The concentrate exits the Reverse Osmosis unit, still at high pressure, and is used to power a Pelton wheel, whose rotational torque is used to power a generator. The concentrate returns to near-ambient pressure, and flows downhill or is pumped to industrial and farm consumers where it is economical to use. The output of the generator is sold to the local utility company as excess power or returned to the pumping station, offsetting the cost of the power consumed by the high-pressure pump at the pipeline head.

The locations of the Pelton wheels and concentrate outflow delivery, as well as fresh water delivery, are selected to permit gravity distribution where possible and easy access to the electrical grid. The Pelton wheel, concentrate outflow, and the desalination facility are co-located, but this is not a requirement.

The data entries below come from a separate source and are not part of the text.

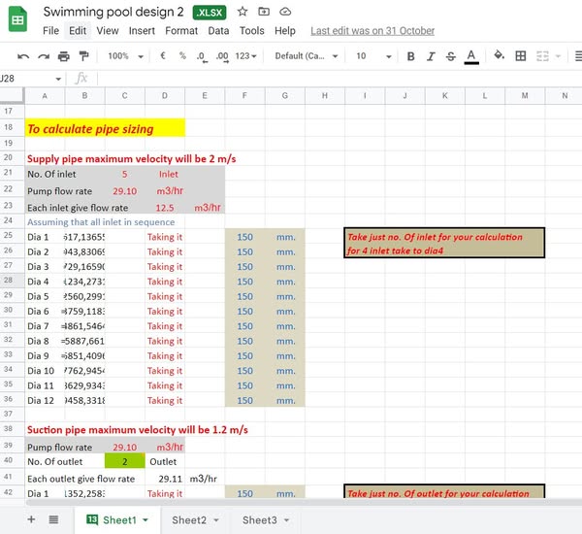Viewport: 582px width, 534px height.
Task: Open the text color picker
Action: pos(471,56)
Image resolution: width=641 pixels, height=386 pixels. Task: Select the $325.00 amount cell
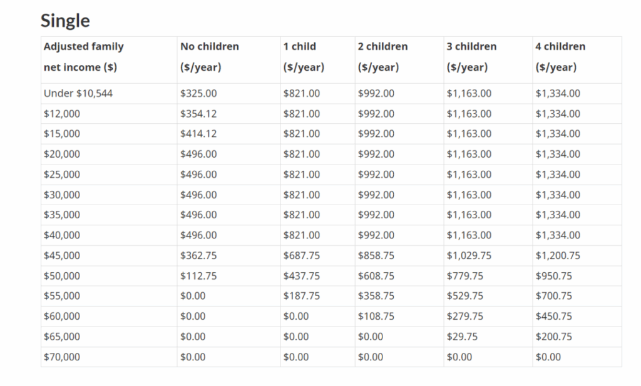(x=198, y=93)
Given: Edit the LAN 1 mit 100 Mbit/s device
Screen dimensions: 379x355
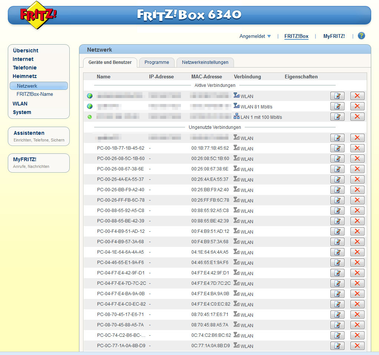Looking at the screenshot, I should pos(337,117).
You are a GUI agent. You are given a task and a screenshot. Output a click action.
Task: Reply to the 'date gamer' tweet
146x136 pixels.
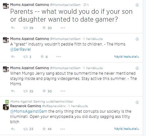pos(13,28)
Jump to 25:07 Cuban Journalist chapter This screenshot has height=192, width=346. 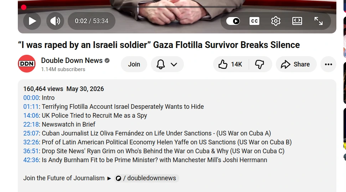click(x=31, y=133)
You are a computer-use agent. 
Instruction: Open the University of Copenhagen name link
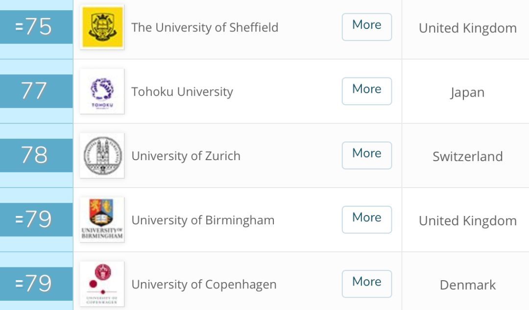204,285
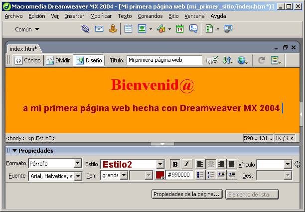Click the Propiedades de la página button
This screenshot has height=212, width=305.
point(187,194)
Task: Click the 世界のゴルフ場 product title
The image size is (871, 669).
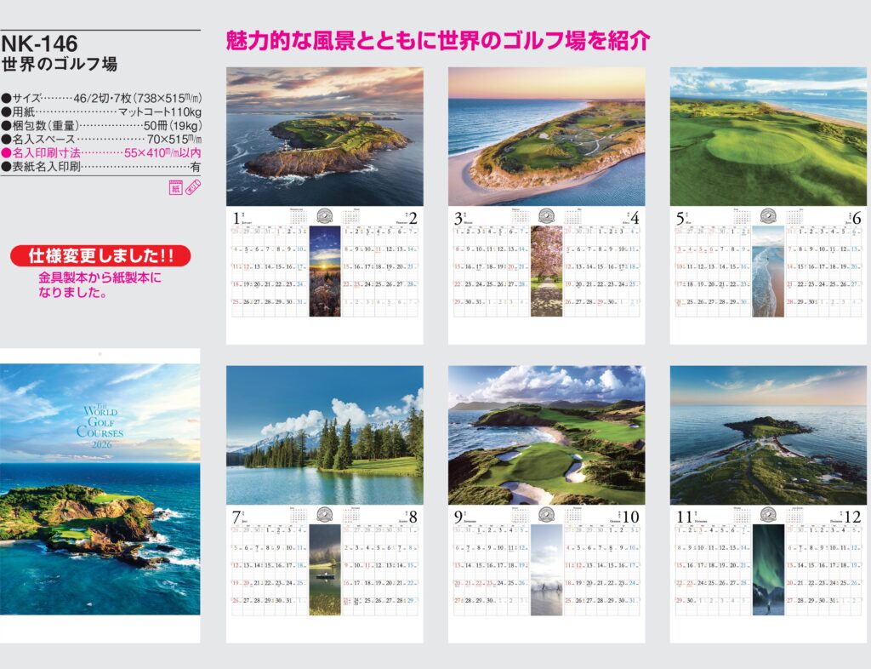Action: tap(60, 65)
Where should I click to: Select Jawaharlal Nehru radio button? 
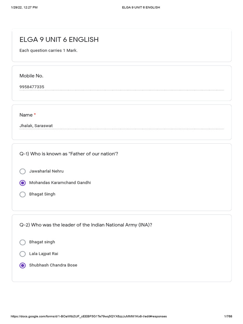click(22, 171)
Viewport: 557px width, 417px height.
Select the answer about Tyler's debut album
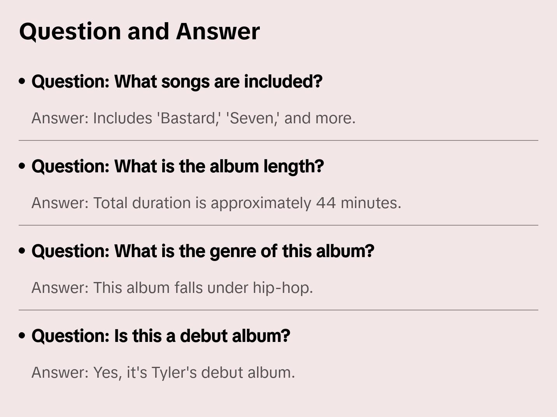point(163,373)

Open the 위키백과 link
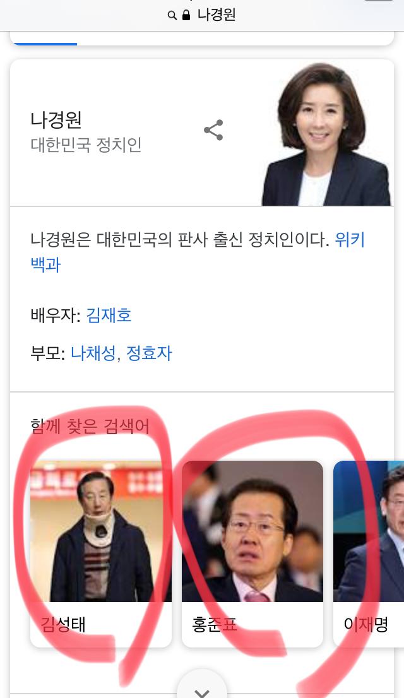(198, 252)
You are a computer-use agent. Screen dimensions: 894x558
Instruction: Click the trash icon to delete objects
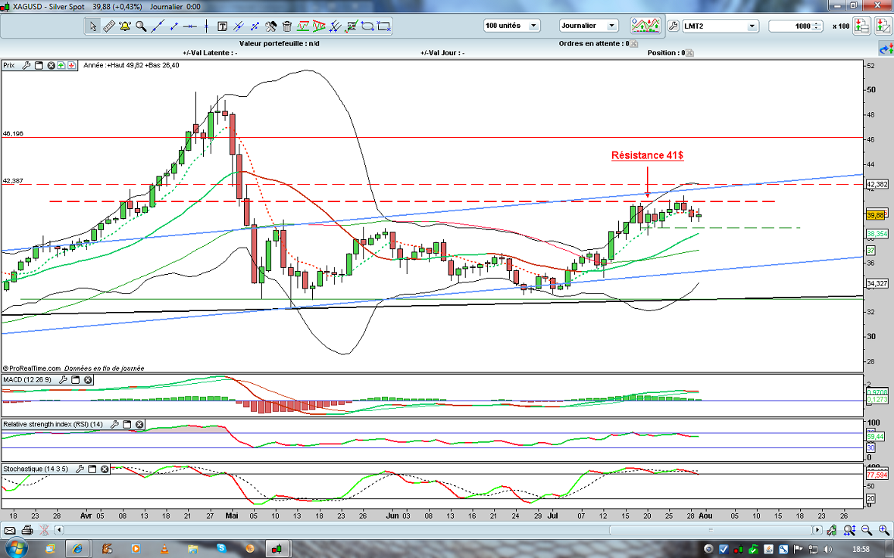287,26
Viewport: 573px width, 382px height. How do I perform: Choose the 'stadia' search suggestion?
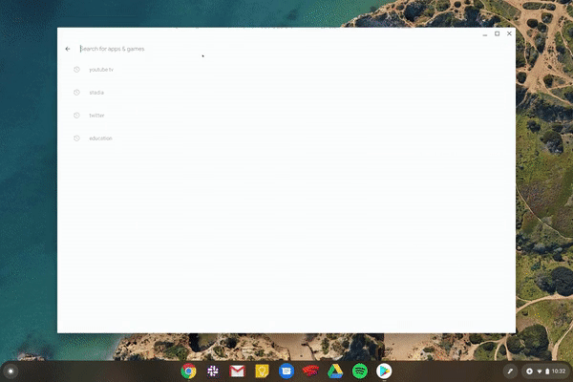(96, 93)
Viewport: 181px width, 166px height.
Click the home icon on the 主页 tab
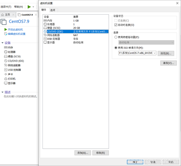[x=2, y=15]
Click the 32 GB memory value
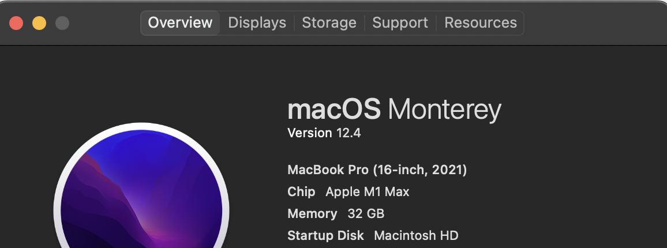Screen dimensions: 667x248 tap(366, 214)

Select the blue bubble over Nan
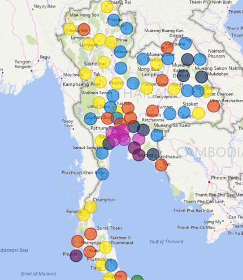(127, 28)
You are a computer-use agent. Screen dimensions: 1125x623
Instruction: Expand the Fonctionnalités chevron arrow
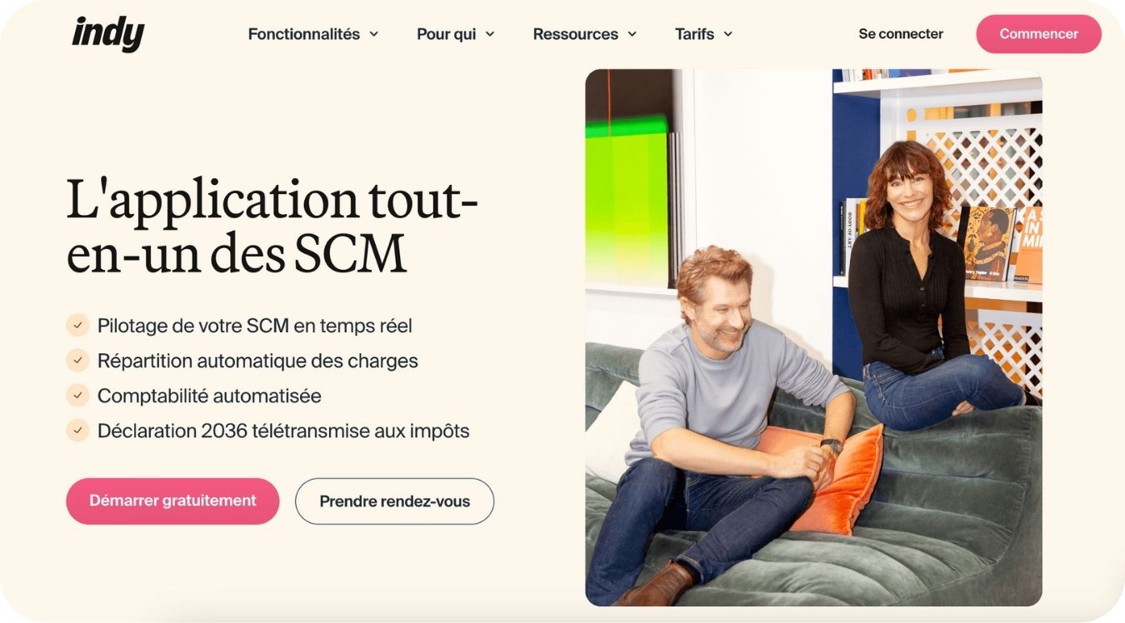(x=373, y=34)
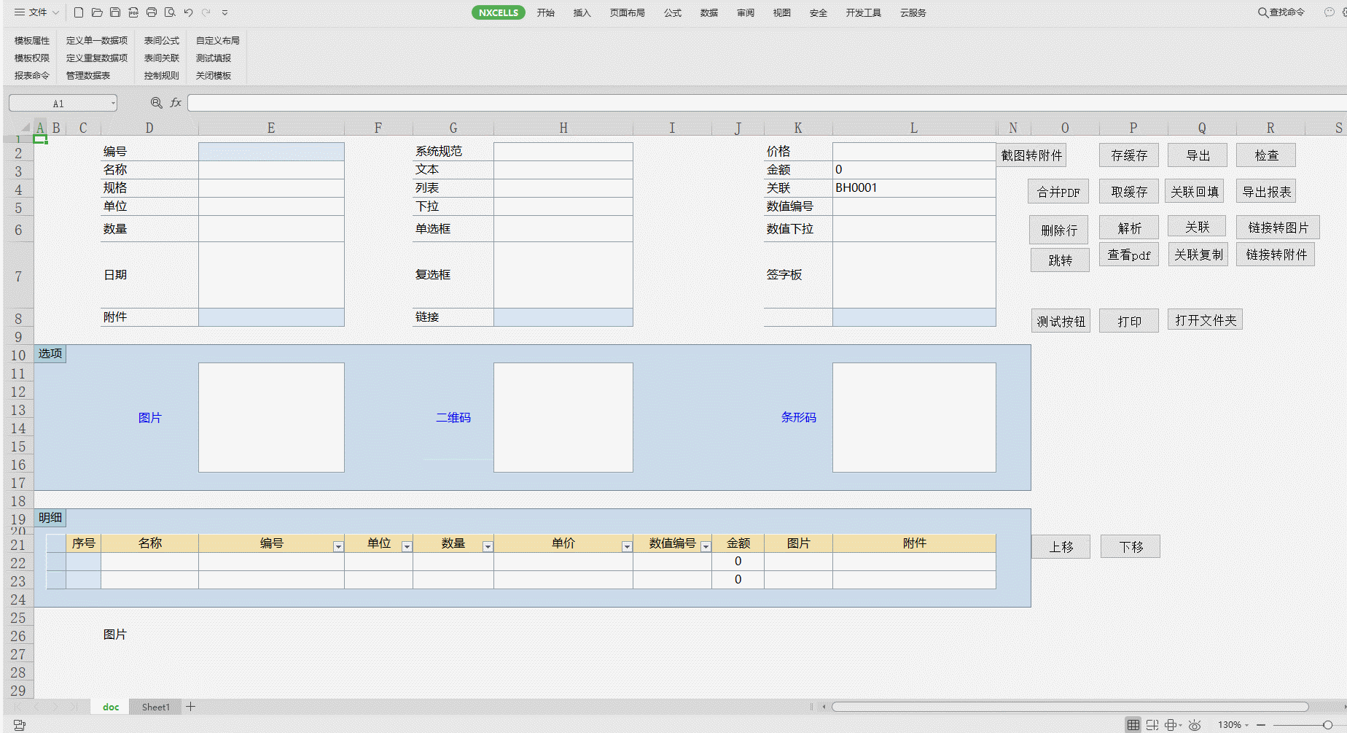This screenshot has height=733, width=1347.
Task: Switch to the Sheet1 tab
Action: pos(155,707)
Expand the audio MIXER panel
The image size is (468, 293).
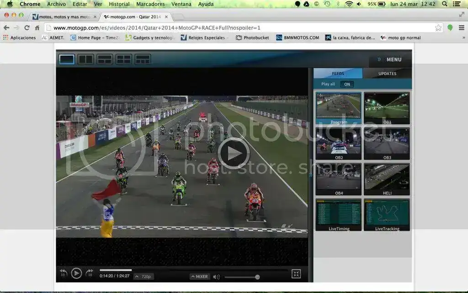coord(200,277)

The presence of power, fresh water product, and concentrate promotes the establishment of local industries which consume the concentrate. These industries will invigorate rail heads, trucking companies, supply companies and other infrastructure enhancements.

Additionally, Inland community development and expansion is enabled by the presence of additional water and power.

Another advantage is a virtually unlimited source of saline water along the pipeline route for firefighting, saline pools and saline landscaping, as well as, additional Reverse Osmosis modules. Branch outlets are present to route feeder pipe lines or open transport mechanisms for any of these purposes.

Although the present invention and its advantages have been described in detail, it should be understood that various changes, substitutions and alterations can be made herein without departing from the spirit and scope of the invention. Moreover, the scope of the present application is not intended to be limited to the particular embodiments of the process, machine, means, methods and/or steps described in the specification. As one of ordinary skill in the art will readily appreciate from the disclosure of the present invention, processes, machines, means, methods, or steps, presently existing or later to be developed that perform substantially the same function or achieve substantially the same result as the corresponding embodiments described herein may be utilized according to the present invention. Accordingly, the invention is intended to include within its scope such processes, machines, means, methods, or steps.